Given exercise
Reproduce the material word for word from the line containing "429x373 pixels. Task: Expand" through the line containing "Viewport: 2464px width, 1493px", both lines included. Leave the pictures out.

Record list
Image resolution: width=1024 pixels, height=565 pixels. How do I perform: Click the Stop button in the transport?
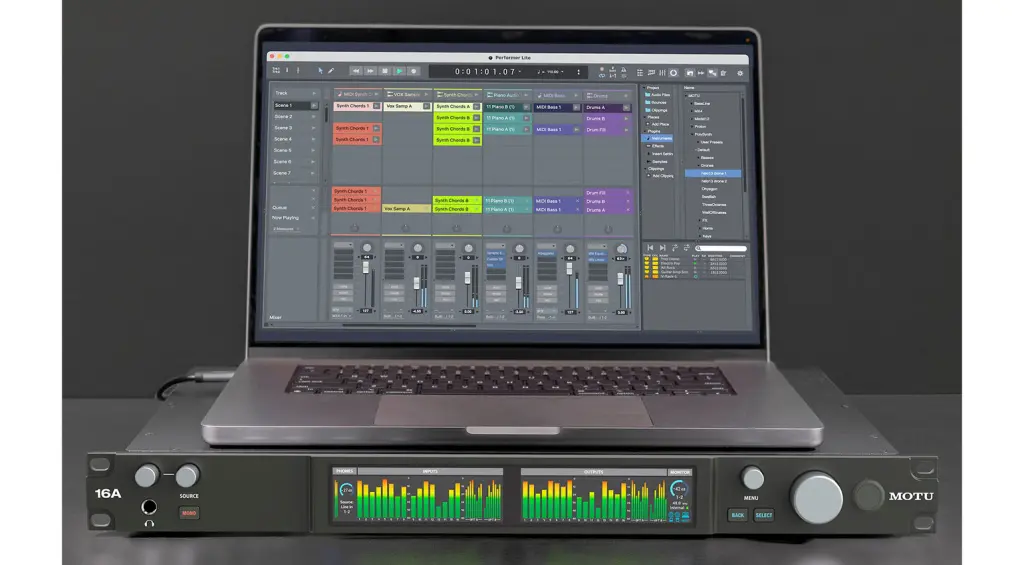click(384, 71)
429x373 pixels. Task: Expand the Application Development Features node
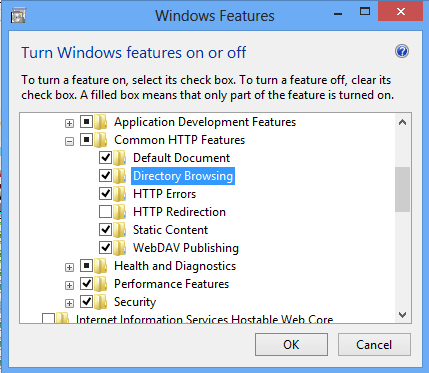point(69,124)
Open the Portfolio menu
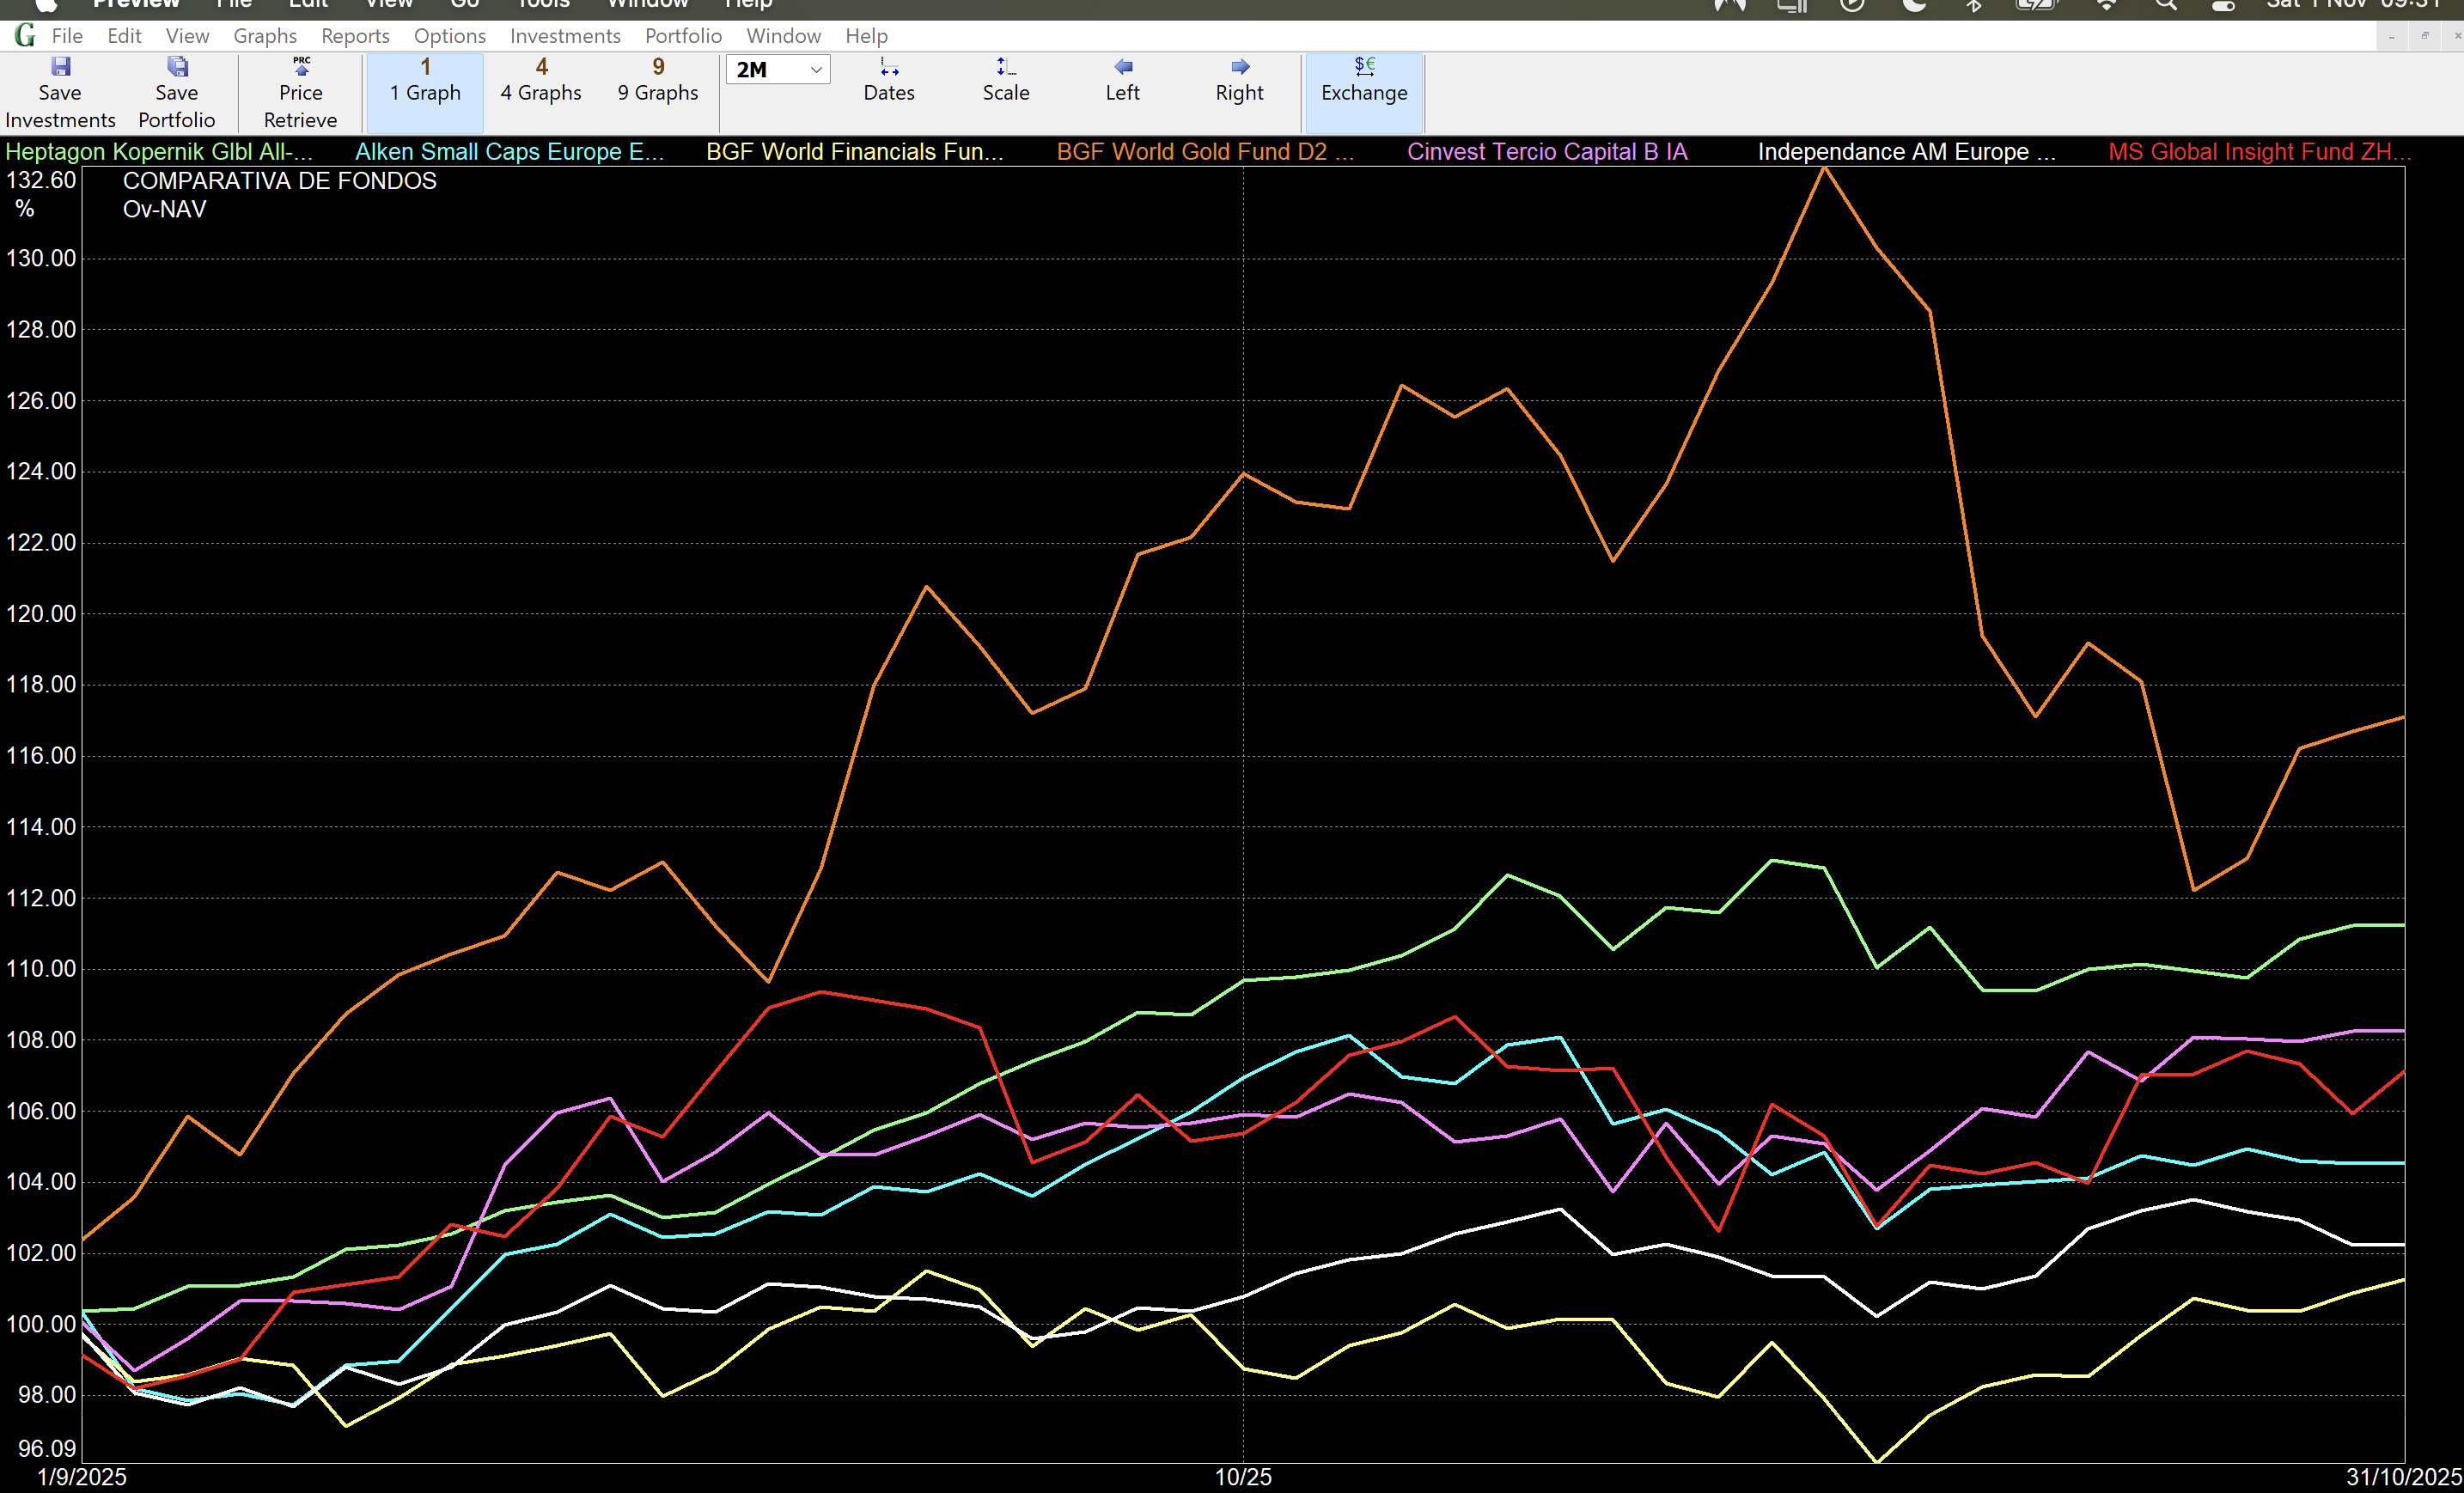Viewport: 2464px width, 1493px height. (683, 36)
---
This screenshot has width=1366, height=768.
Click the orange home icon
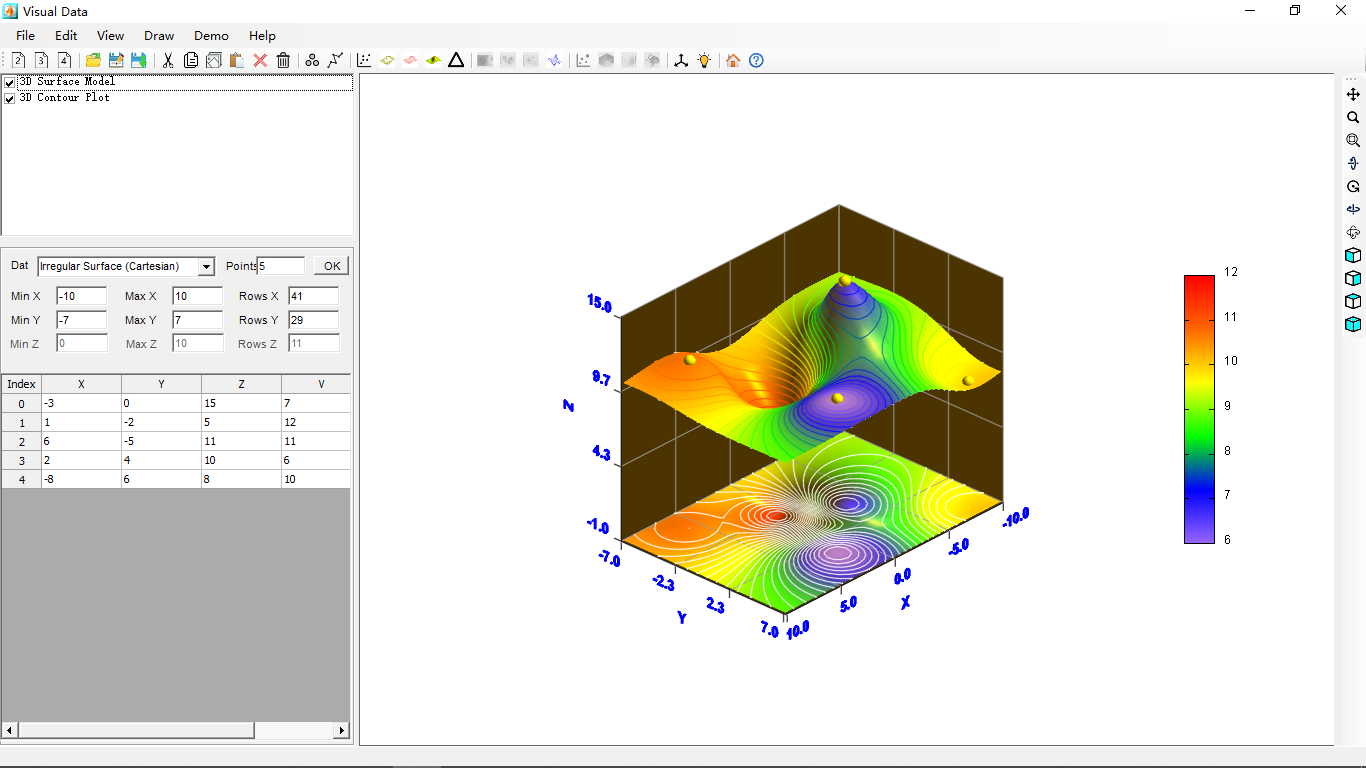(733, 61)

Response to the task
429x373 pixels. Task: Expand the Application Development Features node
point(69,124)
Open the Portfolio menu
Viewport: 2464px width, 1493px height. (683, 36)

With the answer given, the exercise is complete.